Romney Well-Positioned, Despite Voters' Attitudes About Mormons

A new Quinnipiac University poll out early Wednesday confirms that former Massachusetts Gov. Mitt Romney is both the frontrunner for the Republican presidential nomination next year and his party's most viable candidate in the general election.

Fully one quarter of registered Republicans and Republican-leaning independents say they would vote for Romney in the primary. The only other candidate to garner double-digit support is former Alaska Gov. Sarah Palin, with 15 percent. Businessman Herman Cain is third (9 percent), with former House Speaker Newt Gingrich (8 percent) and Rep. Ron Paul, R-Texas, (9 percent), close behind.

Romney runs closer than any other Republican matched against President Obama, trailing among registered voters, 47 percent to 41 percent. In an ABC News/Washington Post poll released Tuesday, Romney actually had a slight, three-point lead over Obama among registered voters.

Obama posts double-digit leads against Palin (53 percent to 36 percent), former Utah Gov. Jon Huntsman (48 percent to 34 percent) and former Minnesota Gov. Tim Pawlenty (48 percent to 36 percent).

Voters, however, are mixed on whether Obama deserves to be re-elected, with 46 percent saying he does deserve re-election and 48 percent saying he does not.

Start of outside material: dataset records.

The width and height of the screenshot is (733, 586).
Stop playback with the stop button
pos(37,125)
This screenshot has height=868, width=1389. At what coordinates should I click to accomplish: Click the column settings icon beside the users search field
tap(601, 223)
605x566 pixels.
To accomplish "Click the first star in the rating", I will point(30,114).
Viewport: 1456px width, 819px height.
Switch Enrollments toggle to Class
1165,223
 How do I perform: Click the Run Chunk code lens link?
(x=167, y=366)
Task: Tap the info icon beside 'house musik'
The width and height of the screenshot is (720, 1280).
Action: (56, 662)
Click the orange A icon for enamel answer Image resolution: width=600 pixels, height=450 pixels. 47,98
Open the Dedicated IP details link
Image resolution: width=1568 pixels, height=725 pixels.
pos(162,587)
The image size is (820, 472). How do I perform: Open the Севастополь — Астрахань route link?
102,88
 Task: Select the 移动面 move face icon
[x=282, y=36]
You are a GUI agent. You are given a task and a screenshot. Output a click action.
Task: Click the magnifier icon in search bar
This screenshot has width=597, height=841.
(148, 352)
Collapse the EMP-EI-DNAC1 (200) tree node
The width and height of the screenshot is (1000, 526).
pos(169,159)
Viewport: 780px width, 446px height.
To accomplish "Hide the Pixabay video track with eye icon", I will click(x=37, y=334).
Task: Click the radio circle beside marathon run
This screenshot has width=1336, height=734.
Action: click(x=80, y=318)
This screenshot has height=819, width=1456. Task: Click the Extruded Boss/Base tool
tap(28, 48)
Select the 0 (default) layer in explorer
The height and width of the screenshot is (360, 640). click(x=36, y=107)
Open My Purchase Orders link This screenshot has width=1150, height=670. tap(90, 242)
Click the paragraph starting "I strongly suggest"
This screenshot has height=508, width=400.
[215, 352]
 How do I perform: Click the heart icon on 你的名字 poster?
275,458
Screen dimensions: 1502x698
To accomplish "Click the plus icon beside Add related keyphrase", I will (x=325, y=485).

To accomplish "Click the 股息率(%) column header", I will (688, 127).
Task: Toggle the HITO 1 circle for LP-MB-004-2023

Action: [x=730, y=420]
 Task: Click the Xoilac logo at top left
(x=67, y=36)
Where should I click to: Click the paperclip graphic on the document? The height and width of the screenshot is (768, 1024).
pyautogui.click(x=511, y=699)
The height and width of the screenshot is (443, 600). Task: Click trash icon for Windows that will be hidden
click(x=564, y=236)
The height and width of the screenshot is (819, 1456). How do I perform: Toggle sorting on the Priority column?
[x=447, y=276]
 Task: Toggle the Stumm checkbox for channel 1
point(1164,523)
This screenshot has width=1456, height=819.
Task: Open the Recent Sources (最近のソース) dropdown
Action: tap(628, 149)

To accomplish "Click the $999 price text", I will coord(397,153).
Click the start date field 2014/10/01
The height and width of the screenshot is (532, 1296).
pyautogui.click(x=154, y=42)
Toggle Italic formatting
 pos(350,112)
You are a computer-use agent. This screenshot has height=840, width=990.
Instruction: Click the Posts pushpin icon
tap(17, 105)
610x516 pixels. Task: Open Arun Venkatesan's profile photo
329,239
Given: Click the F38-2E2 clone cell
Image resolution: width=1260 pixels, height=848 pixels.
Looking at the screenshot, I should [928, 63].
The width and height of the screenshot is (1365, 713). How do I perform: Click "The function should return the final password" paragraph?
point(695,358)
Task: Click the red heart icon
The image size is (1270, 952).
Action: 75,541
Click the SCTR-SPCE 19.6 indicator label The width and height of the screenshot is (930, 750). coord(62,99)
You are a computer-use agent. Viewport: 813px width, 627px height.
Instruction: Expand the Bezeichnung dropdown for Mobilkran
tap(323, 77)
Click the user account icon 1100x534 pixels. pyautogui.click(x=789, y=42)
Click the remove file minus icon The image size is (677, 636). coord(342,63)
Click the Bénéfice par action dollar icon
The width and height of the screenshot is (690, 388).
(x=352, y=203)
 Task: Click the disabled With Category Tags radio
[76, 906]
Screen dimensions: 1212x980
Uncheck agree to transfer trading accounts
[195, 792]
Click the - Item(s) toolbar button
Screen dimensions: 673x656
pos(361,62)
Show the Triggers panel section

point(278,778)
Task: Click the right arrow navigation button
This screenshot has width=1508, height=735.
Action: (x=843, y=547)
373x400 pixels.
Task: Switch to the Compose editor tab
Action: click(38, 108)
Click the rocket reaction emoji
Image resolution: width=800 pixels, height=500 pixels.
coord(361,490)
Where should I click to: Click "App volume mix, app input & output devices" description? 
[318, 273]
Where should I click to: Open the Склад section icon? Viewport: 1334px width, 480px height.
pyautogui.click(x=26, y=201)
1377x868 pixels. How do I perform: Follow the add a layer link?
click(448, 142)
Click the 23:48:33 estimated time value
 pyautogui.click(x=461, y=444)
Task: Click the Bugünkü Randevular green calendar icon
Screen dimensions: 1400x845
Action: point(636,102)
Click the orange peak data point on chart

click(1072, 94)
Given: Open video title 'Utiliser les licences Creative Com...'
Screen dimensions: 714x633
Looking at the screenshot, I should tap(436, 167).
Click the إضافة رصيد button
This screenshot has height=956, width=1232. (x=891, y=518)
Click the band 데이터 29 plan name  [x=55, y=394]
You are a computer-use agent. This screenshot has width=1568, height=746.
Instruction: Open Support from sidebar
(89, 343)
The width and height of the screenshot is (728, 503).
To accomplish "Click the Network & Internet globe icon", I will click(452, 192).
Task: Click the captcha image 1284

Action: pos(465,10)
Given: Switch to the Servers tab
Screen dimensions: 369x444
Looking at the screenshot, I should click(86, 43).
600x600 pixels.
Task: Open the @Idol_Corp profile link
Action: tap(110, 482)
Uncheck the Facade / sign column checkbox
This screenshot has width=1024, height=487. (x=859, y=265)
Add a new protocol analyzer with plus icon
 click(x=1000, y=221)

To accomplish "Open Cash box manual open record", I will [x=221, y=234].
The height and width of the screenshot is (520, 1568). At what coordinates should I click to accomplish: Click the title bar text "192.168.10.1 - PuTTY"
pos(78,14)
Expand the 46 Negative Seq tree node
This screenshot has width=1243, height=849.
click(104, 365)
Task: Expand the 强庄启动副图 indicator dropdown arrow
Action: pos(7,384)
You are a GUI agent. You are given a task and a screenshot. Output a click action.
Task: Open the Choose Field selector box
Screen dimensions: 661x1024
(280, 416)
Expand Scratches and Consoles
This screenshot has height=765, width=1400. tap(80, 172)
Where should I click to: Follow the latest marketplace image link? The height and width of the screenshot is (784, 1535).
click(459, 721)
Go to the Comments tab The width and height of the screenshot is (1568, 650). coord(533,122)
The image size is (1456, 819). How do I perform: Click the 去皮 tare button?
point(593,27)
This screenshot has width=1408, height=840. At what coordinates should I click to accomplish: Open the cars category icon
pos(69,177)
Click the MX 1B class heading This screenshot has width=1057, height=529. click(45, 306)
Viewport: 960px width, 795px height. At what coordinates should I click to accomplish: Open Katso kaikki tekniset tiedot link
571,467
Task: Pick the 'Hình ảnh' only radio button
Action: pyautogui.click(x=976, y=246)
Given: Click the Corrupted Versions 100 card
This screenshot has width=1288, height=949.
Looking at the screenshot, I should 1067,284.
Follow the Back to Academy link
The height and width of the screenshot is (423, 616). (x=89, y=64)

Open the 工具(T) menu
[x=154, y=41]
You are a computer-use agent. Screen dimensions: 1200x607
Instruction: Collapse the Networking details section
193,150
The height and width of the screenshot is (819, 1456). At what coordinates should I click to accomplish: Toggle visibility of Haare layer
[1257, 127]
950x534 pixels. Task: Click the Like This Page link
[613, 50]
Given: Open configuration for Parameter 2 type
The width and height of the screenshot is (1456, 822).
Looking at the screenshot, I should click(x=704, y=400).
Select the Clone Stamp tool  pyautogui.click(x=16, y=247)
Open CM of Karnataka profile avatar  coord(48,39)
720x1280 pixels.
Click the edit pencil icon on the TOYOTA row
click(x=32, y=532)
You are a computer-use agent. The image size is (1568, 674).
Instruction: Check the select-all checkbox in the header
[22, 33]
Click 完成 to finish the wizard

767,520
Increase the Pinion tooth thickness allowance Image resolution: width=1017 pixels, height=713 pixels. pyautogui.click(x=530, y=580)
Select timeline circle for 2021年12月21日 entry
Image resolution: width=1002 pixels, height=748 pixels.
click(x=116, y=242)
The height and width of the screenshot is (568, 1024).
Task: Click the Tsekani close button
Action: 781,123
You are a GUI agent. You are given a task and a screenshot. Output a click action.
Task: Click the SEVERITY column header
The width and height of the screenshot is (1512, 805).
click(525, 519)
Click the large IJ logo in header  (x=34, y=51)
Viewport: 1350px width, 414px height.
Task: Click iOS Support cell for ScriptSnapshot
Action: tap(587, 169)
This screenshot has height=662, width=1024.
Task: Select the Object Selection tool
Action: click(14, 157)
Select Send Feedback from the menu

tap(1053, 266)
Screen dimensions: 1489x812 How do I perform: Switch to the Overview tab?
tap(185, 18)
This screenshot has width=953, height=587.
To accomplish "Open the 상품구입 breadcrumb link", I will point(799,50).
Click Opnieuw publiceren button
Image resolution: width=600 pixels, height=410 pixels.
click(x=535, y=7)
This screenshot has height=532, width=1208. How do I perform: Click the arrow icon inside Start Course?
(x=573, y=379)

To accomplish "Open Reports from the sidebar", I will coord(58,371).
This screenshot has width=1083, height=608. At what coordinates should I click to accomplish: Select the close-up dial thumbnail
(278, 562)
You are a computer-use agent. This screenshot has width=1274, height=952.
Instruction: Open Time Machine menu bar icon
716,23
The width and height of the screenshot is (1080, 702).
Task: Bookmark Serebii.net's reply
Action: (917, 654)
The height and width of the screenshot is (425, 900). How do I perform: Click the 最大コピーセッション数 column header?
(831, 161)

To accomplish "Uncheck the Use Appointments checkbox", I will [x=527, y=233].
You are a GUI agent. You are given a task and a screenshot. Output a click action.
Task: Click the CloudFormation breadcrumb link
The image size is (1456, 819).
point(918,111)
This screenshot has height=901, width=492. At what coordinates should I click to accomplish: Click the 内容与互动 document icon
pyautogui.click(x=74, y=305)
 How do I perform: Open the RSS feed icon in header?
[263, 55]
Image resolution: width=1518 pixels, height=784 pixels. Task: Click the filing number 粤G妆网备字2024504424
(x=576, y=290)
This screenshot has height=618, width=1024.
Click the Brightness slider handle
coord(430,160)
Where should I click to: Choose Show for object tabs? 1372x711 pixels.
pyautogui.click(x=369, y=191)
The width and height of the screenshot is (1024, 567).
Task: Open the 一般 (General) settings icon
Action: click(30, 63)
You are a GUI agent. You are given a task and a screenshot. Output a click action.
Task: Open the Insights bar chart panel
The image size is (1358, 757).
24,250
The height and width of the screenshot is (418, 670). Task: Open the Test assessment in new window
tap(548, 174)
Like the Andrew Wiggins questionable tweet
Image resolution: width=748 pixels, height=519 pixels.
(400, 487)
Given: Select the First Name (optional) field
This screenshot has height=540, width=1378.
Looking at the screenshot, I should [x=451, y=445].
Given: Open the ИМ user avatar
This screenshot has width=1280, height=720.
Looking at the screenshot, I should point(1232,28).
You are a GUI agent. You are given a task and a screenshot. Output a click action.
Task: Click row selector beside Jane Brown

That is down slightly from early May, when a narrow plurality of voters said he did deserve re-election in the wake of the death of Osama bin Laden.

The Quinnipiac poll also tested voters' attitudes about religion and presidential candidates. In a possible red flag for Romney, voters are less comfortable with a Mormon president than having a leader of any other faith, save for Islam. Just 35 percent of voters are "entirely comfortable" with a Mormon president, compared to 60 percent who say the same of a Roman Catholic leader, 55 percent of a Jewish chief executive and 43 percent of an evangelical Christian. Only 24 percent of voters say they are "entirely comfortable" with an atheist president. Overall, 45 percent of voters have a favorable impression of the Mormon faith, while 32 percent have an unfavorable opinion. Nearly half of voters -- 44 percent -- say Mormonism is "very different" from their own religion. Yet Romney remains the best-positioned Republican to win the Republican nomination, and the most likely to defeat Obama in November 2012, according to the poll. The poll was conducted May 31-June 6. Quinnipiac surveyed 1,946 registered voters, for a margin of error of +/- 2.2 percent. Results of the Republican primary ballot test are among 830 registered Republicans and Republican-leaning independents, for a margin of error of +/- 3.4 percent.